• **EXERCISE OBJECTIVE**: Please set down word for word every line from the one holding "How do I perform: Click" to the end of the data below, both included.

• **Stored records**:
□ □ □ □ □

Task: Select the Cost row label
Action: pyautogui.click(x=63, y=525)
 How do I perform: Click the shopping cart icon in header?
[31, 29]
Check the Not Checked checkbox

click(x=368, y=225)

□ □ □ □ □

• **EXPECTED OUTPUT**:
 How do I perform: Click the shopping cart icon in header?
[31, 29]
Check the Not Checked checkbox

click(x=368, y=225)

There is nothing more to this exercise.